And this is where the film stumbles as well. In the Marvel comicbook series, serious plot arcs like alcoholism gestate and develop over weeks or months (“Demon in a Bottle” was first published in 1979, then Stark fell off the wagon proper in 1983, forcing James Rhodes to don the Iron Man armor, precipitating War Machine), lending the story gravitas and “realism.” While in IRON MAN 2, Stark goes lush, Rhodey croaks the damning key line, “You don’t deserve the suit!” and commandeers the War Machine armor all in a few hot minutes, making it seem, well – ironically – like a comicbook. Or at least what people think comicbooks are – shallow, vacuous and unrealistic.
Stark creates a laser thingy that will simultaneously cleanse his blood and kill anything that he aims it at (‘IRON-ic’ huh?). When it flames on, Stark has to lever the laser to angle it onto his chest plate, which absorbs its energy. The laser shoots up the whole room in the process of moving it (simply to show off its lethal power to viewers). I guess Stark couldn’t have just angled it at the chest plate to begin with, being a physics genius an’ all…

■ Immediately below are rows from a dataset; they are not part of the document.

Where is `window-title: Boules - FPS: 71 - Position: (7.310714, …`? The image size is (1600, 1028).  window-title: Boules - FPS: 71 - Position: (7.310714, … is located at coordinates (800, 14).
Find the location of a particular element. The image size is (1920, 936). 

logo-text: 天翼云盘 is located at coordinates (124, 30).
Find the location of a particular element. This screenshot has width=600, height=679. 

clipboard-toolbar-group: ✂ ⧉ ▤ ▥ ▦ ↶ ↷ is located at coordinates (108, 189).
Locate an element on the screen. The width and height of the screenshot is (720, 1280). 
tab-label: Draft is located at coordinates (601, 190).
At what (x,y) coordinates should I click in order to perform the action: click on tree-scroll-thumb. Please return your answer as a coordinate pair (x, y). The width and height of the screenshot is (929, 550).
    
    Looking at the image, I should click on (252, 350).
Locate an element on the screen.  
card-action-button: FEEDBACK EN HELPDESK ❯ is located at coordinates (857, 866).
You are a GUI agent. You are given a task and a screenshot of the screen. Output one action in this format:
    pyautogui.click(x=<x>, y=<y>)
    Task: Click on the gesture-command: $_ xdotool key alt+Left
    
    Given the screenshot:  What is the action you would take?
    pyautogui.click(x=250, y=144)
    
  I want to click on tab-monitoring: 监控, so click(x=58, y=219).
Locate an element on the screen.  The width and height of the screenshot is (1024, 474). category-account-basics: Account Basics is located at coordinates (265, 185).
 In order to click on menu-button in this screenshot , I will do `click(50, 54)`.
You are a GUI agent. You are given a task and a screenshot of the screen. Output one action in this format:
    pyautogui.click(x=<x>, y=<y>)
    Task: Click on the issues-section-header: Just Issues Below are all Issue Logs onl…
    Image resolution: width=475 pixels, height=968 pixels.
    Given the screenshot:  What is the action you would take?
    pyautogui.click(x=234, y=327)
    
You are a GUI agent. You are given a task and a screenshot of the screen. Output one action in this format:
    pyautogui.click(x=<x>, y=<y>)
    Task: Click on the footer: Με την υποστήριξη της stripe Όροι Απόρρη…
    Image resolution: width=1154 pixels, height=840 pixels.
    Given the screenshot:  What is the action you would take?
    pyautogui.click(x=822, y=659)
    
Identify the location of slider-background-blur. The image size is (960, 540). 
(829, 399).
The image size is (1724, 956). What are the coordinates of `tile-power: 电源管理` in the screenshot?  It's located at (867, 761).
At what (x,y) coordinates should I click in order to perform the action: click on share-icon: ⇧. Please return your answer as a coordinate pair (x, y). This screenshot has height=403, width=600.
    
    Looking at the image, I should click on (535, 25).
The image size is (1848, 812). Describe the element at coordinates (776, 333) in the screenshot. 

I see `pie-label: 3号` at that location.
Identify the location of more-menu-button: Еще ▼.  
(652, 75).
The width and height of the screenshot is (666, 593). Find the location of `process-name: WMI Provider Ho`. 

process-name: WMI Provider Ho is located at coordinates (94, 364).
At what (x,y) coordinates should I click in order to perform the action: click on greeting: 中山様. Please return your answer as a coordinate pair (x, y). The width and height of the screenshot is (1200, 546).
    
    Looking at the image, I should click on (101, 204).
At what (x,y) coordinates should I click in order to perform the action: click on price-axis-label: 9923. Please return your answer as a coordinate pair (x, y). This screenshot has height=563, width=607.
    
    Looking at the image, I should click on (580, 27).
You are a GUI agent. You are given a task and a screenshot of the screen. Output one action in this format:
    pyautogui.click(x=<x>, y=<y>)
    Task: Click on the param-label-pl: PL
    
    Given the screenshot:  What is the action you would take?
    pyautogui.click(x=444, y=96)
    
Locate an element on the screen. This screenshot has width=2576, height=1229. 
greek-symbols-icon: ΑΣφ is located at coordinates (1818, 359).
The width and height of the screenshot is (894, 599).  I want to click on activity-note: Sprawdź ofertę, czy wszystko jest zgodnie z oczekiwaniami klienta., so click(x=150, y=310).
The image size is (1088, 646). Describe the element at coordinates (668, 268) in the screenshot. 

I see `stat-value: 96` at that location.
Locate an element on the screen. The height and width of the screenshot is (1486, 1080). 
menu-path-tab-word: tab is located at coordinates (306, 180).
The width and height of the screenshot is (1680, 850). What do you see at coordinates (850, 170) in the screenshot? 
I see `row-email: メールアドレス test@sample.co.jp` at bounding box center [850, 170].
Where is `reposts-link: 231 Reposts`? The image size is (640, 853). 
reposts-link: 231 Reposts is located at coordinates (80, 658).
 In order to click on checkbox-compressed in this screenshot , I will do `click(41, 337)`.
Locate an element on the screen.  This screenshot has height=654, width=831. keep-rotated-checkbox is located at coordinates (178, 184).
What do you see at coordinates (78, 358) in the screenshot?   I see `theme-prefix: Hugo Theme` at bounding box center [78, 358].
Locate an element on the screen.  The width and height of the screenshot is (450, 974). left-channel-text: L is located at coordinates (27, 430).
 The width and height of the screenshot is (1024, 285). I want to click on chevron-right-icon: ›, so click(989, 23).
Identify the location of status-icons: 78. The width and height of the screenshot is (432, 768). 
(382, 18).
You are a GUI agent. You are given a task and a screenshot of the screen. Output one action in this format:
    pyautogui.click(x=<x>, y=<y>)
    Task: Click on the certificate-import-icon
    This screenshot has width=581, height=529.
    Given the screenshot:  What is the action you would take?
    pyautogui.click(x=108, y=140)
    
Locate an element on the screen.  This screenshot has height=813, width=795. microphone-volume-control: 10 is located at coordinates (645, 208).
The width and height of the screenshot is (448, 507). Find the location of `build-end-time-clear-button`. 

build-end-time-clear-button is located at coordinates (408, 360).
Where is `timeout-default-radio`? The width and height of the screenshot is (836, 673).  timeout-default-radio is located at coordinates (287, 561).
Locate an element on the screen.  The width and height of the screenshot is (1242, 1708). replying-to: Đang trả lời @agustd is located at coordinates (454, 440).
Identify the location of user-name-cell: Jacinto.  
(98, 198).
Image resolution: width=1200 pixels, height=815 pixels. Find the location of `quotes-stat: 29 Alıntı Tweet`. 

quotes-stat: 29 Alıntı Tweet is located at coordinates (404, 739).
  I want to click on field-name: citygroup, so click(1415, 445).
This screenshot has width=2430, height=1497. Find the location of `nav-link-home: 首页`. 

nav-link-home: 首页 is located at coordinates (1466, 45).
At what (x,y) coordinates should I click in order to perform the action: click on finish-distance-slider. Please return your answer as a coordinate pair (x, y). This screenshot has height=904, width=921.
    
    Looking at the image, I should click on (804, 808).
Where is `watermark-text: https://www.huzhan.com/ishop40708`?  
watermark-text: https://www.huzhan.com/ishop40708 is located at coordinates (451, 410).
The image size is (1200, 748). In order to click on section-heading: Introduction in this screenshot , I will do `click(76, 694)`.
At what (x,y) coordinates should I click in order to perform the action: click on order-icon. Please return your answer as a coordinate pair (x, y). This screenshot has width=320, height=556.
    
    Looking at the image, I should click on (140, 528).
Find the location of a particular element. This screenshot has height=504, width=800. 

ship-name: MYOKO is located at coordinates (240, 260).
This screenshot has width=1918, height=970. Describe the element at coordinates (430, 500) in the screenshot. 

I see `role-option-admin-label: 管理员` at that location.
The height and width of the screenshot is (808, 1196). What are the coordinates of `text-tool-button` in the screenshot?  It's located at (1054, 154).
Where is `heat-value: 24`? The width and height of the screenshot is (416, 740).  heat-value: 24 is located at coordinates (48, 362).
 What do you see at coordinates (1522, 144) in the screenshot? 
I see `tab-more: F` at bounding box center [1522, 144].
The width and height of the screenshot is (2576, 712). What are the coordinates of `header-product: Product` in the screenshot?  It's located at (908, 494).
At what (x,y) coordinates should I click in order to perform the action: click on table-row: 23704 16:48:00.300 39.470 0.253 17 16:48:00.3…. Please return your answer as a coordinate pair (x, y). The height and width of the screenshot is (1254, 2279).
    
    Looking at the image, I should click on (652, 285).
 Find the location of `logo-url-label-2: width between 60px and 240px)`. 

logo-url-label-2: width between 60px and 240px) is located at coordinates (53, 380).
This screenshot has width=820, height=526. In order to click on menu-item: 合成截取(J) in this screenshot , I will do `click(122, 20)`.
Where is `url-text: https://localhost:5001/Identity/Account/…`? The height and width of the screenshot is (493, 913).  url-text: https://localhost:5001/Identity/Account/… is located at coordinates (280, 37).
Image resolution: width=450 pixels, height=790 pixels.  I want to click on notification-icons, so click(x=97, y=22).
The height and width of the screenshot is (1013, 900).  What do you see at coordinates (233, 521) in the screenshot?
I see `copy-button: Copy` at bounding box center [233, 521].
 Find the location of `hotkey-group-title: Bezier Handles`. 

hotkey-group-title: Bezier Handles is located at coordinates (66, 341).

The climactic battle between Whiplash and the two iron men is robbed of its impact by having to put Mickey Rourke into an Iron Suit and then on top of that ignominy, to have him remove his mask so that we can see him (the Spider-Man Mask-Removing Syndrome – ensure the ignorant audience knows who is behind the mask and then ensure the dumb dumb dumb audience can see the emotions on his face).
Movie ends with a true metal song, with a true metal singer – Bon Scott’s true AC/DC, Highway To Hell.
Despite its overwrought overpandering, from its titanium thunderware to its tiny metal underwear, IRON MAN 2 delivers, but says nothing we haven’t heard before in loud metal clanks.